To start up the head node on your C-PAC HPC cluster, use the following Starcluster command (with substitutions where necessary):
starcluster start -c cpac_cluster <cluster_name>
To add additional nodes to your C-PAC HPC cluster, use the following Starcluster command (with substitutions where necessary):
starcluster addnode -n <number_of_nodes_to_add> <cluster_name>
If you wish to use the C-PAC GUI while accessing the head node, type the following command:
starcluster sshmaster -X -u ubuntu <cluster_name>
If you only wish to access the command line interface, you may omit the -X flag:
starcluster sshmaster -u ubuntu <cluster_name>
You may also use the instructions for X2Go from the Starting a Single C-PAC Instance via the AWS Console section to access the head node via a graphical shell. To do so, obtain the public DNS for the head node by typing starcluster listclusters. The public DNS will be in the last column of the row labeled master.

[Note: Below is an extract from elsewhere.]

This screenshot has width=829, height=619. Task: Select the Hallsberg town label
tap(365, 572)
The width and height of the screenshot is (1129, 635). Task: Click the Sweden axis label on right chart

C-PAC performs the heavy lifting of creating an SGE job submission script and submitting it to the SGE job scheduler seamlessly. There are two ways to accomplish this- either through C-PAC’s GUI or from the command line.
Via the C-PAC GUI:
When you are done, your window should look like this:
Save the pipeline configuration file and run an analysis as you would normally.
Via the shell:
cpac_run.py /path/to/pipeline_config.yml /path/to/CPAC_subject_list.yml
Once you are done submitting the job, you can check its status by typing qstat. This command will produce output that looks similar to the following:
job-ID prior name user state submit/start at queue slots ja-task-ID ----------------------------------------------------------------------------------------------------------------- 1 0.55500 submit_201 ubuntu r 06/05/2015 20:42:13 all.q@master 1 1 1 0.55500 submit_201 ubuntu r 06/05/2015 20:42:13 all.q@node001 1 2 2 0.55500 submit_201 ubuntu r 06/05/2015 20:42:58 all.q@node002 1 1 2 0.00000 submit_201 ubuntu qw 06/05/2015 20:42:47 1 2
The job-ID is a number assigned to your job when it is submitted to the scheduler. The state of the job can be represented by one of several values: r means that the job is running, qw means that the job is queued and waiting, and E means that an error has occurred. The queue column indicates on which nodes of your cluster the C-PAC job is being executed.
If an error has occurred on any of the nodes while your pipeline executes, you should check the cluster_temp_files directory that was created in the directory from which you ran C-PAC. This will contain copies of the job submission scripts that C-PAC generated to start your job. It will also contain files containing the standard out and error messages for a given job. You should check these first to determine what may have caused the error. If these files do not help you determine what may have caused the error, feel free to ask for help on the C-PAC forum.
When you are done and have exited from your cluster, the following command will terminate the cluster:
starcluster terminate <cluster_name>
If you receive an error from Starcluster while trying to terminate the instance, the following command will force Starcluster to terminate your cluster:
starcluster terminate -f <cluster_name>
Warning: If you are not using persistent storage (see Attaching Persistent Storage to Your Cluster) then all of your data will be lost upon termination of the cluster. You will need to copy your data to another drive if you wish to keep it.